Saya ingat kisahnya dalam tulisan mas Gunawan Wibisono. Informasinya, Rommel waktu itu akan berakhir pekan di sebuah vila. Tim dilepas dari kapal selam dan diberi sandi Operasi Flipper. Rommel, ternyata tidak ada di tempat, dan situasi vila yang besar malah membuat pasukan ada yang gugur karena tembakan teman sendiri.
Rommel segera pulang ke vila dan memerintahkan semua pasukan gugur yang akan membunuhnya dimakamkan dengan penghormatan penuh secara militer. Ia sendiri yang memimpin. "Sama seperti kita, mereka juga tentara yang bertugas demi bangsa dan negara, kita harus menaruh hormat"
Luar biasa.
Karena seringnya "blusukan" Â ke front depan yang sangat berbahaya, katanya biasanya Rommel berangkat dengan sebuah Kampfgruppe (Grup tempur) kecil yang selalu siap-sedia manakala terjadi kontak senjata dengan pihak musuh. Dan meskipun konon pernah terjadi kontak senjata sampai beberapa kali, Rommel tak juga kapok.
Dengan terang-terangan di sebuah foto dia bahkan nampak memberikan perintah dari tempat terbuka di front depan. Orang ini apa gak peduli sama sniper musuh ya?
Rommel adalah orang yang menerapkan perang tanpa benci. Bukan semata mengobarkan perang suci. Musuh yang dihadapinya bukanlah orang yang dibencinya.
Boleh saya katakan, kalau Rommel itu berperang demi negara. Dia mendedikasikan sumpah setianya untuk Jerman. Dia tidak berperang untuk partai Nazi, ataupun Adolf Hitler.
Ini nampak dari penghormatan sekutu sendiri. Beberapa saat setelah perang berakhir, tahun 1951, Amerika segera membuat film tentang dirinya berjudul The Desert Fox. Bisa anda bayangkan itu?
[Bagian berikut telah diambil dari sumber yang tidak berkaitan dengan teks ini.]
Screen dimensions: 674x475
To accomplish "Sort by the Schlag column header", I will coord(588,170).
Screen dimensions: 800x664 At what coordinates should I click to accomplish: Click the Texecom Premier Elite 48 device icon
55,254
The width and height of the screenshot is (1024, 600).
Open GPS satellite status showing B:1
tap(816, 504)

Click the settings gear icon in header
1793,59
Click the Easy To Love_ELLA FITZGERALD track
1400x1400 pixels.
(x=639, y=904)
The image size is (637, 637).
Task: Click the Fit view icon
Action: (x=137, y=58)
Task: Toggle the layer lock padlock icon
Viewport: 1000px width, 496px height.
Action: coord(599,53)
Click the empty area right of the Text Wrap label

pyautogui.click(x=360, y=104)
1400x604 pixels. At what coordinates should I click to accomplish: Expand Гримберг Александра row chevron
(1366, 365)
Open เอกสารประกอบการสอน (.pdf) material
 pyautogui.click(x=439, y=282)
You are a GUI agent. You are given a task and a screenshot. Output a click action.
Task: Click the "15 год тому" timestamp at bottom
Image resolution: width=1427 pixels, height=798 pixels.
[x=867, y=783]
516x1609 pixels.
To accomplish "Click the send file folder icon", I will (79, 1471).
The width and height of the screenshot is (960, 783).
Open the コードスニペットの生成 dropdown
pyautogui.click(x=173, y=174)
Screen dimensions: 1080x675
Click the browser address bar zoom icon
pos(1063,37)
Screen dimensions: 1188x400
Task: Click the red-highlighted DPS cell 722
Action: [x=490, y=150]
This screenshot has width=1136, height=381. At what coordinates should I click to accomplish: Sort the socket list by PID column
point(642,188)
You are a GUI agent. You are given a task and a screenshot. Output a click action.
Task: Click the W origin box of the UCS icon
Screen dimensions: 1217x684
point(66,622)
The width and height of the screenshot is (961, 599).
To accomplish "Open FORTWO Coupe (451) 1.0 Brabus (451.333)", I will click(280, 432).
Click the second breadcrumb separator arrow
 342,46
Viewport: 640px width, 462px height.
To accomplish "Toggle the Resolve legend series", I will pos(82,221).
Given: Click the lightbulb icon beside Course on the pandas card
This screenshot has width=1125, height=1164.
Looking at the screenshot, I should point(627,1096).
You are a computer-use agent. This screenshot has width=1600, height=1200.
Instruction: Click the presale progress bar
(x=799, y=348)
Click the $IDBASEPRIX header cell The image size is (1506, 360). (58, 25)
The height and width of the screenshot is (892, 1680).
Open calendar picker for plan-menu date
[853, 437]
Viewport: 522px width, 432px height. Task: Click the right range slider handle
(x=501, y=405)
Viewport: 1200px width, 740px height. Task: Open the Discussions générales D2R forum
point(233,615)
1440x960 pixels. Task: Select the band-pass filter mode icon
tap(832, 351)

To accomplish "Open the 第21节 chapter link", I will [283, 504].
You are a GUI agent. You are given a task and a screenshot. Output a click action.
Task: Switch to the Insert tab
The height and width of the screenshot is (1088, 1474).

Hanya enam tahun setelah perang berakhir. Yang membuat film tentang Rommel pula bukanlah orang Jerman. Tapi orang Amerika sendiri yang dulu pernah berperang dengannya.
Setahu saya, seberapapun sikap respect dari sekutu, tak pernah ada sejarahnya sampai pemimpin negara memuji lawannya seperti mereka memuji Rommel. Betapa hebat dan salutnya Amerika pada jenderal Jepang Tadamichi Kuribayashi di pertempuran Iwo Jima misalnya. Tak pernah sampai Presiden Roosevelt memujinya di hadapan kongres. Karena itu mungkin akan membawa dampak buruk juga pada mental pasukan. Tapi Churchill konon pernah memuji Rommel di depan kongres tahun 1942. "Kami berhadapan dengan seorang lawan yang bukan main berani dan pandainya. Dan izinkan saya mengatakan ini dengan melewati suara gemuruh peperangan. Dia adalah seorang jenderal yang besar. Yaitu Erwin Rommel."
Tindakan Churchill tentu saja menuai protes. Dia dapat kritik. Tapi dalam buku memoar yang ditulisnya, Memoires, dia katakan dia tidak menyesal. "Saya tidak menyesal karena telah memberi salut itu kepada Rommel."